((

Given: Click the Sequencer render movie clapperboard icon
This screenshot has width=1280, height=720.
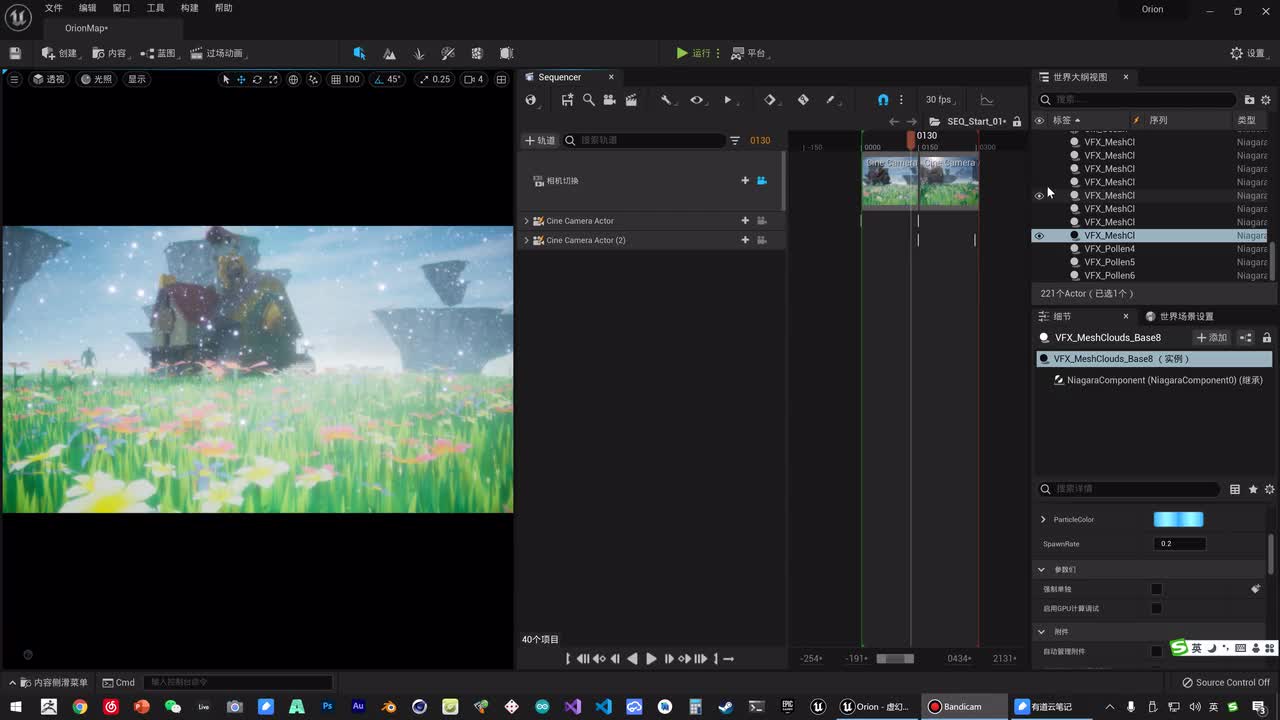Looking at the screenshot, I should (x=631, y=100).
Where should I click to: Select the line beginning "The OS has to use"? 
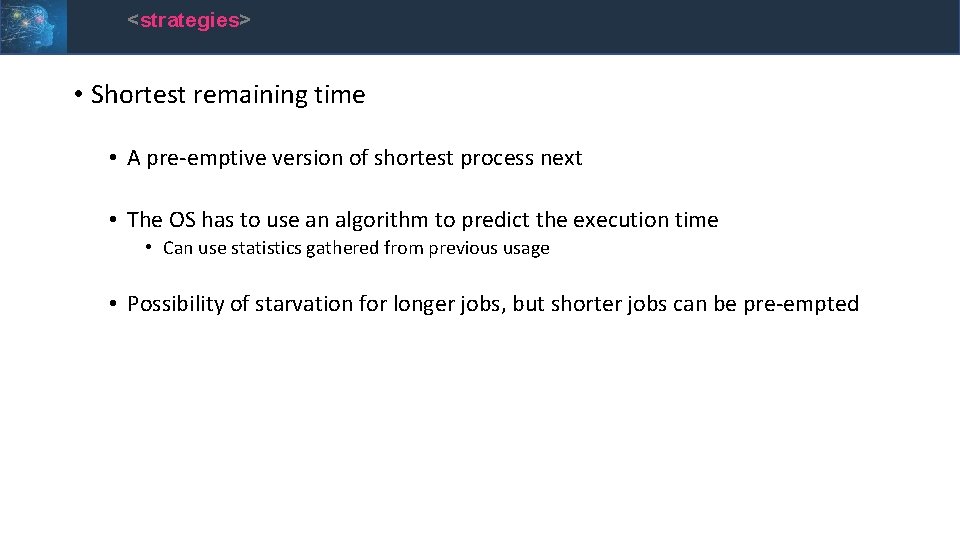click(422, 220)
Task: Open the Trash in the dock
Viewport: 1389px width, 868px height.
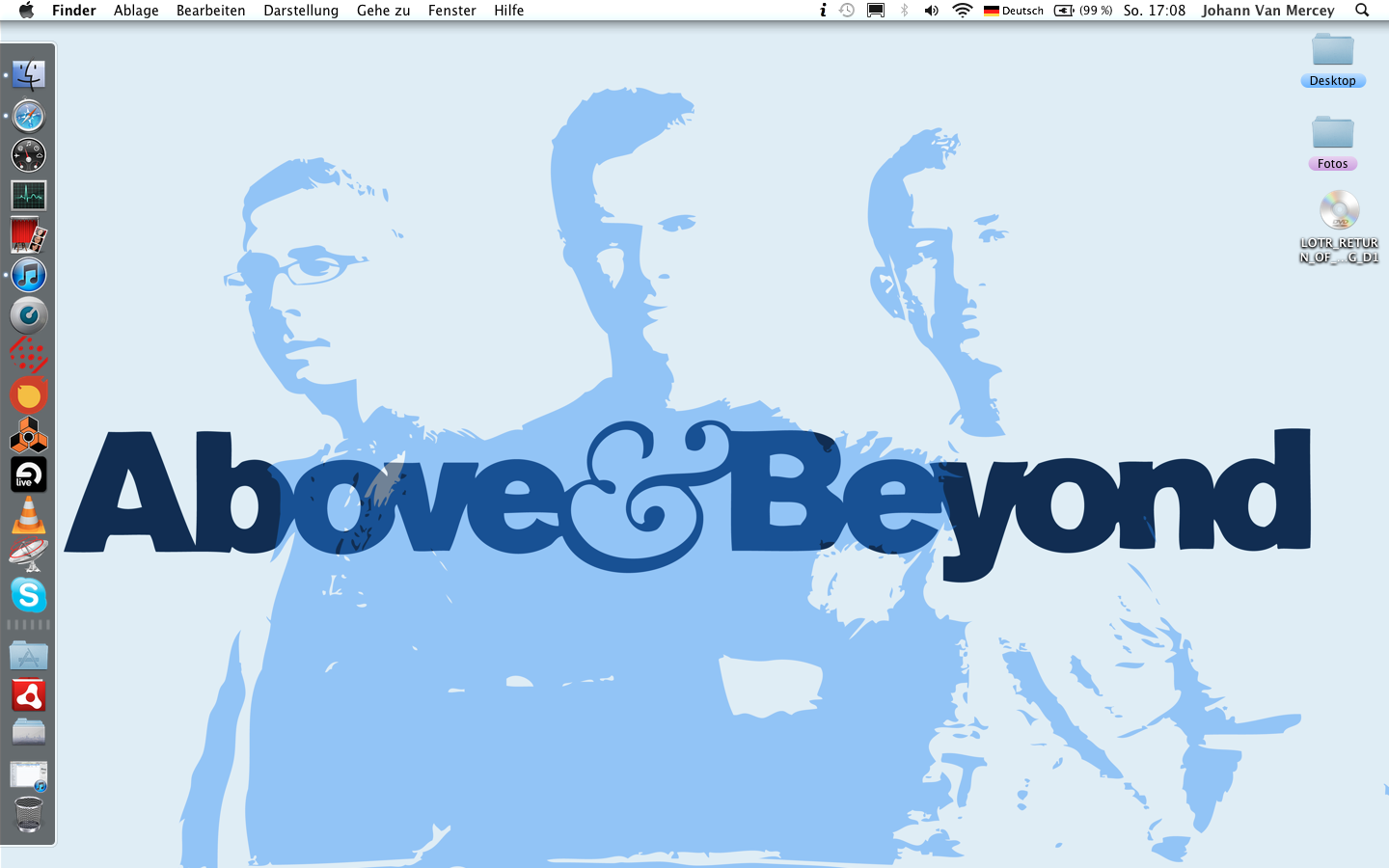Action: pos(28,815)
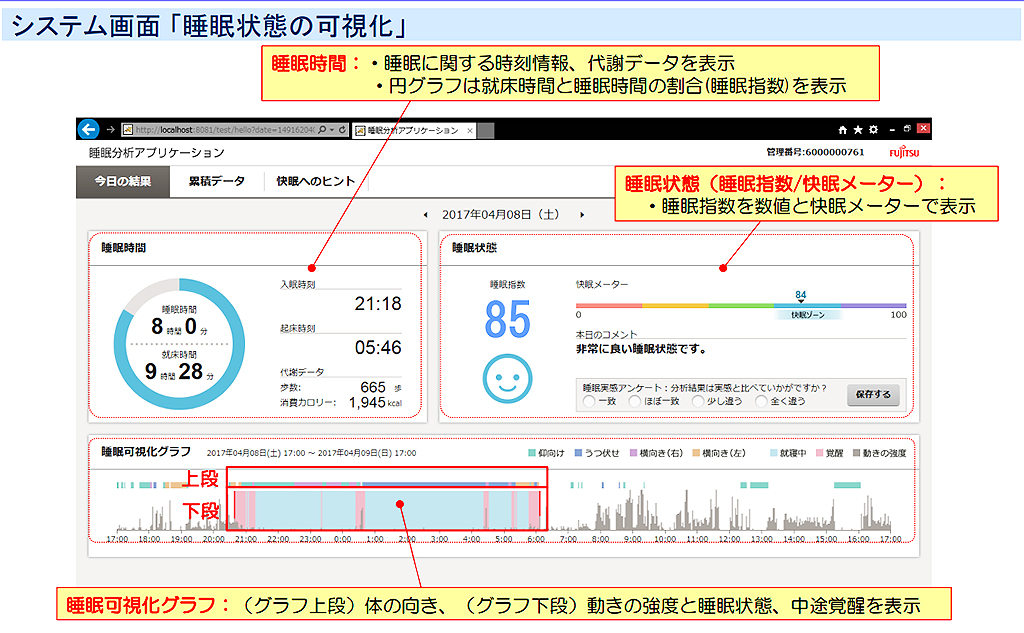1024x633 pixels.
Task: Select the ほぼ一致 radio option
Action: coord(635,401)
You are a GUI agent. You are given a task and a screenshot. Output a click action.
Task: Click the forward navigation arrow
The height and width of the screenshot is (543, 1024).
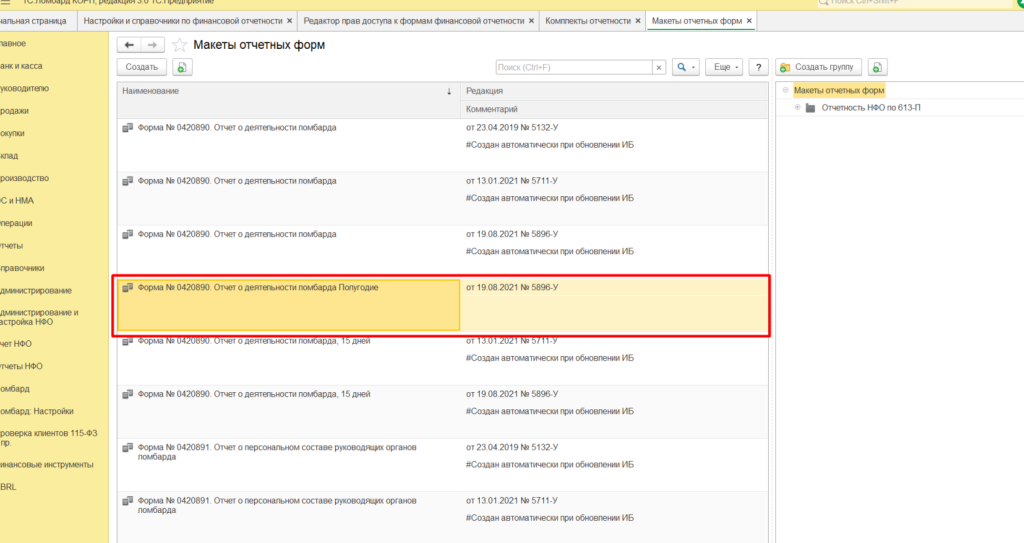152,45
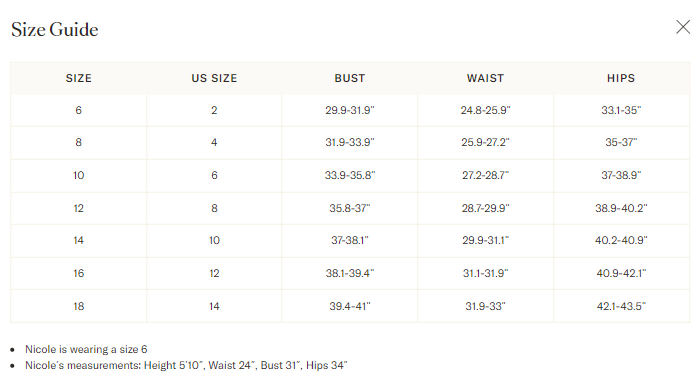The image size is (698, 380).
Task: Click the HIPS column header
Action: coord(621,78)
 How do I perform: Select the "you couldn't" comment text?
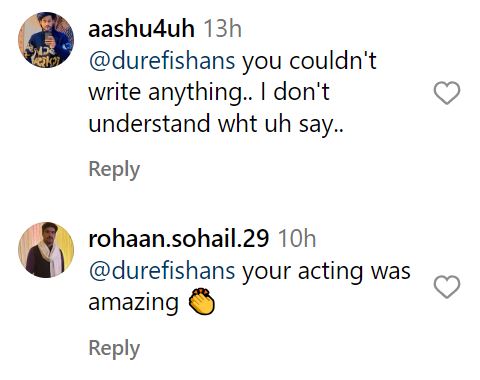pos(309,61)
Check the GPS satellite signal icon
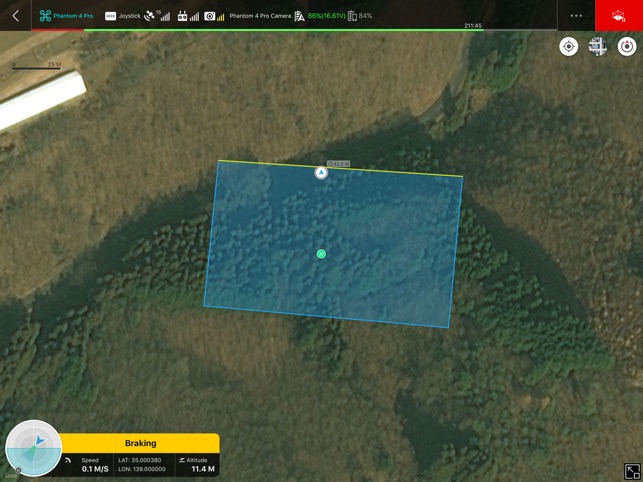 coord(157,16)
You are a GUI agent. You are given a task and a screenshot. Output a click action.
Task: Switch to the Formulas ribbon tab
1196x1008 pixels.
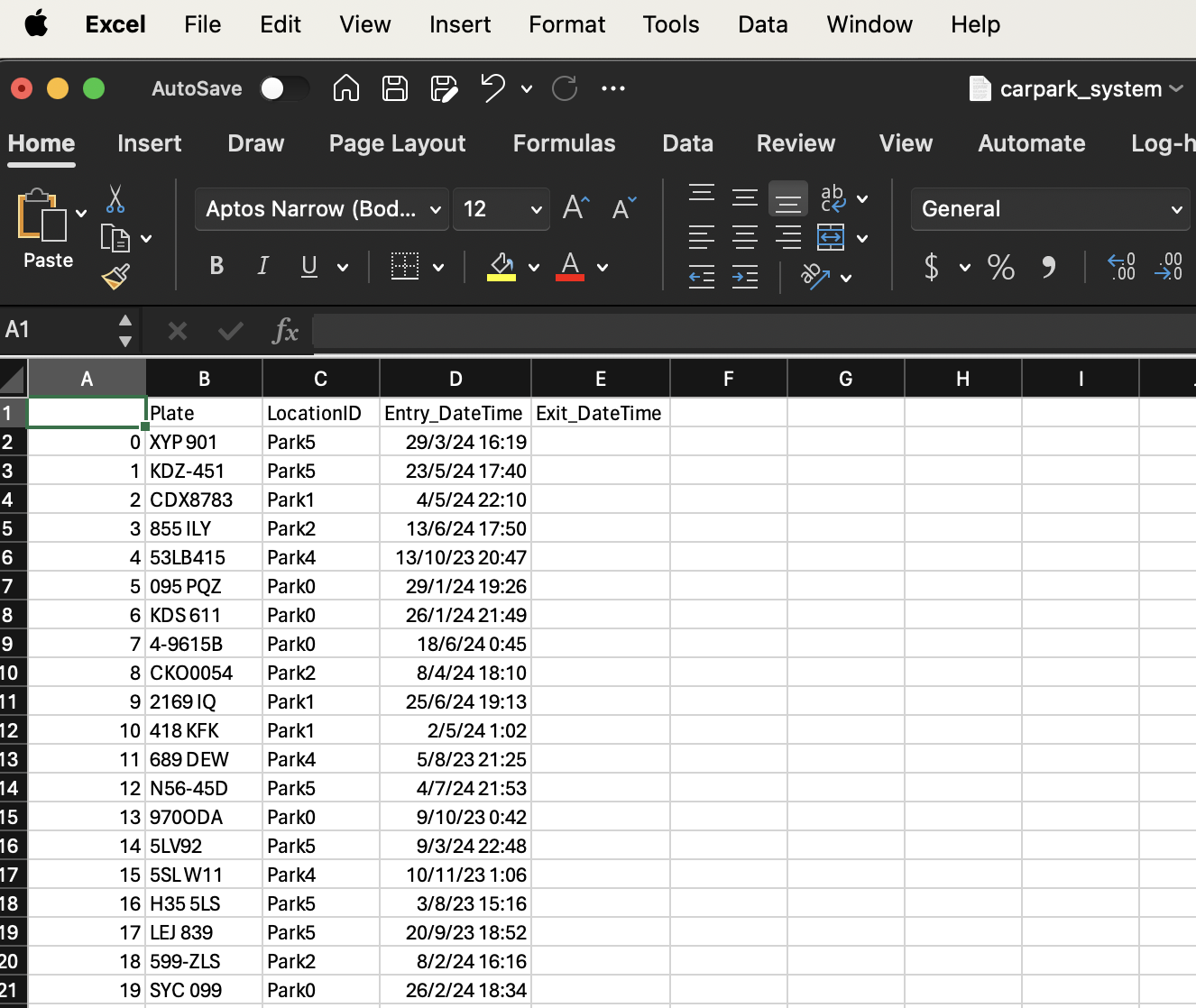tap(564, 143)
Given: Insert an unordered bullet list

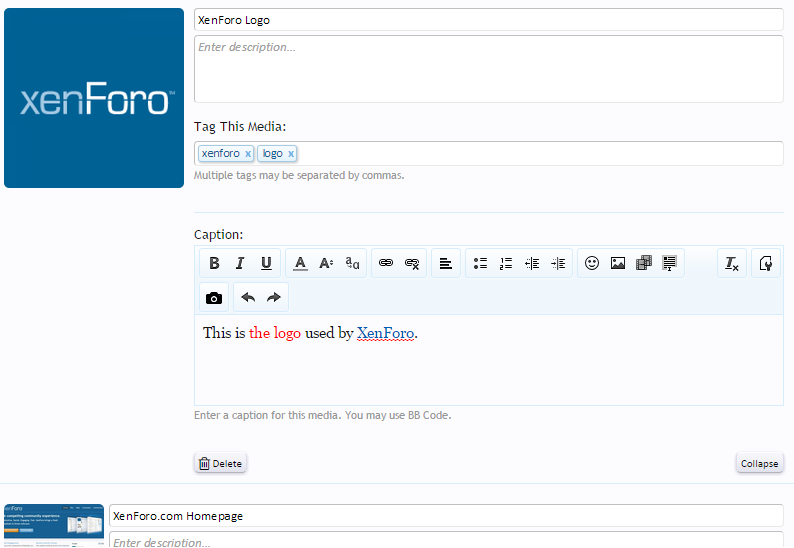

))

Here the job is to print the data above exactly, except for any pictures.

Given: Click the Sequencer render movie clapperboard icon
This screenshot has width=1280, height=720.
Looking at the screenshot, I should (x=631, y=100).
Where should I click to: Select the line beginning "The OS has to use"? 
click(422, 220)
Task: Open the Trash in the dock
Viewport: 1389px width, 868px height.
Action: pos(28,815)
1024x633 pixels.
Task: Select the ほぼ一致 radio option
Action: coord(635,401)
You are a GUI agent. You are given a task and a screenshot. Output a click action.
Task: Click the forward navigation arrow
The height and width of the screenshot is (543, 1024).
152,45
The image size is (698, 380).
Task: Click the HIPS column header
Action: coord(621,78)
 How do I perform: Select the "you couldn't" comment text?
pos(309,61)
Check the GPS satellite signal icon
 coord(157,16)
You are a GUI agent. You are given a task and a screenshot. Output a click action.
Task: Switch to the Formulas ribbon tab
1196x1008 pixels.
tap(564, 143)
Given: Insert an unordered bullet list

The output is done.